India: Putting the Focus on Borrowers – The Microfinance Story
This Case Study shares the lessons learned during the implementation of components of the Responsible Finance program of IFC’s advisory Services—and how that program is having a clear and defined impact on India’s microfinance industry.
In Andhra Pradesh, high growth in the microfinance industry led to an overemphasis on the supply side, ignoring the impact on clients, and brought the sector under scrutiny with the onset of a microfinance crisis in August 2010. The state government’s restrictions on new lending and recovery led to huge nonperforming loans in microfinance portfolios, and consequently bank lending to microfinance institutions plummeted across India, falling to almost zero for those with exposure in Andhra Pradesh. Microfinance operations reached a standstill, and only $835 million is estimated to have been lent to the sector in fiscal year 2012, compared to $2.38 billion during fiscal year 2011.

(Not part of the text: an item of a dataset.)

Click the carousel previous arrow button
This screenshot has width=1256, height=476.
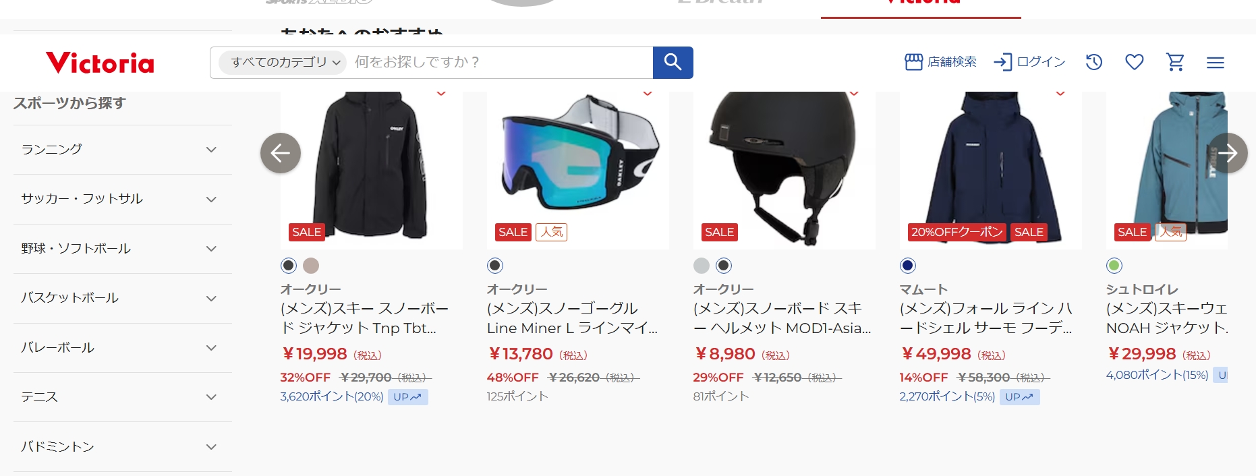point(281,153)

Given the changed circumstances, with microfinance portfolios having deteriorated across Andhra Pradesh, IFC expanded the scope of its Responsible Finance program by promoting initiatives that incorporate greater customer-centricity into operations and raising decision makers’ and stakeholders’ awareness of the need to effectively address the reputational issues facing the sector. The program focused on multidimensional yet interlinked interventions, pitched at different stakeholder levels, that would address the multiple challenges the industry faced. The following key project components of the program span sector, institutional, and client levels:
- The Microfinance Credit Reporting project promotes use of credit bureaus for decision making and links credit bureaus to microfinance institutions, the key to reducing multiple borrowing and over-indebtedness. The project design incorporates increasing awareness of end borrowers as well as a study of the impact of credit bureaus on microfinance institution borrowers’ behavior and dissemination of results. The project has a database of more than 100 million client records and has received 45 million incremental inquiries to credit bureaus.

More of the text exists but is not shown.